This marks the first time that the Dutch organisation has created a product from the plastic it has retrieved from the ocean as part of its attempt to go “full circle from trash to treasure”.
Produced by Italian eyewear brand Safilo, the glasses have a classic shape reminiscent of Ray Ban’s Wayfarers, rendered in deep, navy blue, with distinctive turquoise hinges connecting each arm to the frame.
“It was important for the glasses to embrace the natural, raw iridescence of the blue material, as for me it mimics the beauty of the sea and says something about the material’s origin,” Fuseproject founder Béhar told Dezeen.
The product is designed to be “useful and durable” and once it reaches the end of its life, it can be easily disassembled into its constituent parts and recycled once again.
“The material is a bit softer structurally than standard plastic, which delivers a nice feel in the hand and on the face,” said Béhar.
“By designing a slightly thicker frame, we were able to transform the softer plastic composite into a solid and durable product.
“Our easily removable hinges are not inserted within the plastic as is common in traditional eyewear, which means the glasses can be repaired or recycled at the end of their use,” he continued.
According to The Ocean Cleanup, the plastic used to create the sunglasses was entirely sourced from the Great Pacific Garbage Patch (GPGP) – an area of 1.6 million square kilometres between Hawaii and the coast of California where an estimated 79 thousand tonnes of plastic has accumulated.
The Ocean Cleanup worked with independent certification body DNV GL to verify the plastic’s origin and develop a new international standard for how companies can prove the “source and authenticity” of the marine plastic they use in their products going forwards.
Called the Chain of Custody Standard for Plastics Retrieved in the Hydrosphere, this sets out a number of requirements that companies need to meet including a traceable supply chain “from water to shore”.
The glasses come with matching, tubular black cases, made from the 2,000 kilograms of plastic that were collected during The Ocean Cleanup’s pilot mission.
This started in September 2018 and had to be aborted early when the non-profit’s floating rig, which skims the surface of the ocean for plastic, unexpectedly broke down.
The actual glasses are made from plastic that was collected during a subsequent, second dispatch in June 2019 and returned to shore at the end of the year.

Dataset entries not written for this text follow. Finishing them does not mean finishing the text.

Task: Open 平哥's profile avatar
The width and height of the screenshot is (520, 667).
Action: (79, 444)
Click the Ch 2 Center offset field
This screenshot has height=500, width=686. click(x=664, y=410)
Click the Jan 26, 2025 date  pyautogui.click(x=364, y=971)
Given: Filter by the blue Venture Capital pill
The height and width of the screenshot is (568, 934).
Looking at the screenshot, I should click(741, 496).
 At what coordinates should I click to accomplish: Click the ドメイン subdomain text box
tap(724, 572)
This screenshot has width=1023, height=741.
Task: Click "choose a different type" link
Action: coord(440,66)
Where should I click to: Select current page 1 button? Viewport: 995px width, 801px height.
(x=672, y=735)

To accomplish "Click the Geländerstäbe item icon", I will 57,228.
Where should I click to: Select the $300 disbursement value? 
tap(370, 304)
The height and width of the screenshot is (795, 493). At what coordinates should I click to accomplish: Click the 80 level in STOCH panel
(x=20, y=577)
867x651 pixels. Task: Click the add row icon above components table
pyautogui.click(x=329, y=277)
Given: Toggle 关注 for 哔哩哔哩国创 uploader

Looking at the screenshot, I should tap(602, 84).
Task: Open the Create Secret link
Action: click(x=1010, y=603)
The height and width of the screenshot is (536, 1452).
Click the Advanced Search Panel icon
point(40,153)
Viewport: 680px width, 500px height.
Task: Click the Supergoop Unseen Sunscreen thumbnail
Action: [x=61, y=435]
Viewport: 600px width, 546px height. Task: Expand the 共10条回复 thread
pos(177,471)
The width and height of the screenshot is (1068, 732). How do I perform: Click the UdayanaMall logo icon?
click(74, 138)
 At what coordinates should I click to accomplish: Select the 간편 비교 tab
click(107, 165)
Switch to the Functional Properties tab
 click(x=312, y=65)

All profits generated from the sale of the sunglasses will go back into funding future cleanup missions, with each pair paying to clean an area of the GPGP equivalent to 24 football fields according to the organisation.
To collect the plastic the non-profit uses U-shaped floating barriers, which are pushed along the ocean by wind and waves, to scoop up plastic that is floating up to three metres below the surface.
Despite raising $30 million in funding, The Ocean Cleanup’s approach has prompted criticism from the scientific community due to the fact that 94 per cent of the estimated 1.8 trillion pieces of plastic floating in the GPGP are microplastics smaller than five millimetres in size.
These are found not just on the surface but all the way down on the ocean floor and cannot be collected as easily as larger pieces. As Italian environmentalist Cristina Gabetti explained in an interview with Dezeen, “it’s a soup more than an island [of floating debris]”, as it is often portrayed.
As part of an ongoing collaboration with Adidas, the initiative has also released trainers, boots and an entire swimwear line, as well as football kits for Manchester United and Real Madrid fashioned from recycled, ocean-bound plastic.